原価計算基準。制定以来、実に60年以上経った今でも、一語たりとも加筆修正されていません。 聖書が古くならないように、全47あります原価計算基準も、時代遅れの産物ではないと考えています。
で、このnote。通常は「読み物」として発信されますが、以前より「調べ物」として創作してみたいとも考えていました。原価計算基準を「一つのnote記事に一つの基準」で楽しくイラスト図解不定期で順不同の発信となりますが、全47基準が完成した時には「試験勉強や実務のお供」として使っていただければ嬉しいです。

『図解!原価計算基準』の前書き

 基準一一以降は、費目別計算を形態別分類に基づき「基準一一材料費計算」「基準一二労務費計算」「基準一三経費計算」と規定されています。

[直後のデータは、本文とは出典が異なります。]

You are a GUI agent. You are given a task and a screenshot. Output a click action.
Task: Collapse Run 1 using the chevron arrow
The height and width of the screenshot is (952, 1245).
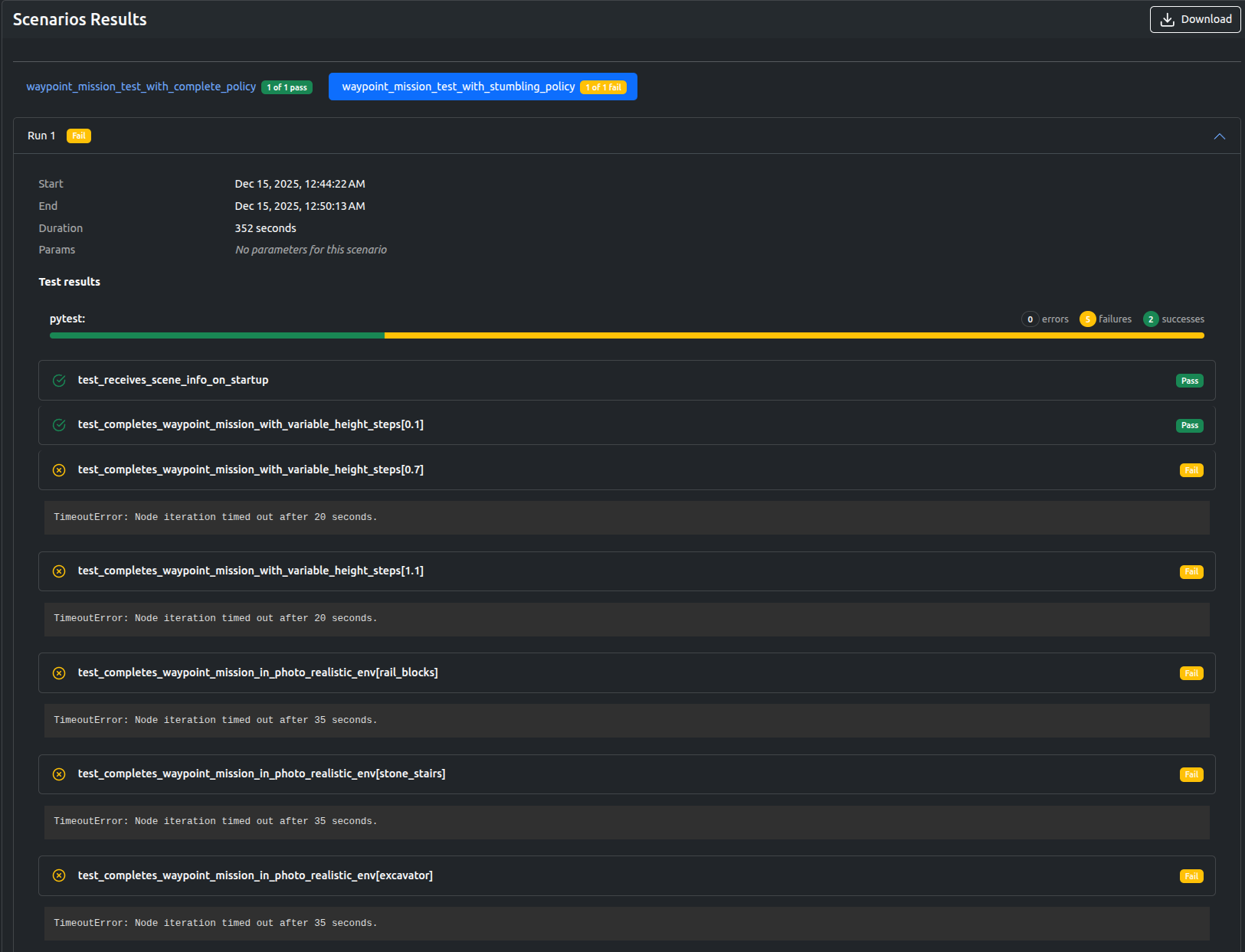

図①:経営資源の原単位からスタートする「形態別分類」を基礎とします。

 今回「基準一三経費計算」を見ていくことにします。経費とは、製造原価のうち、材料費と労務費以外の原価をいいます。よく分かりませんよね?下図②でイメージを付けていただき、「基準一三経費計算」を見ていきましょう。

図②:経費とは「材料費と労務費以外の原価」でが、基準上の分類でおさえてみましょう。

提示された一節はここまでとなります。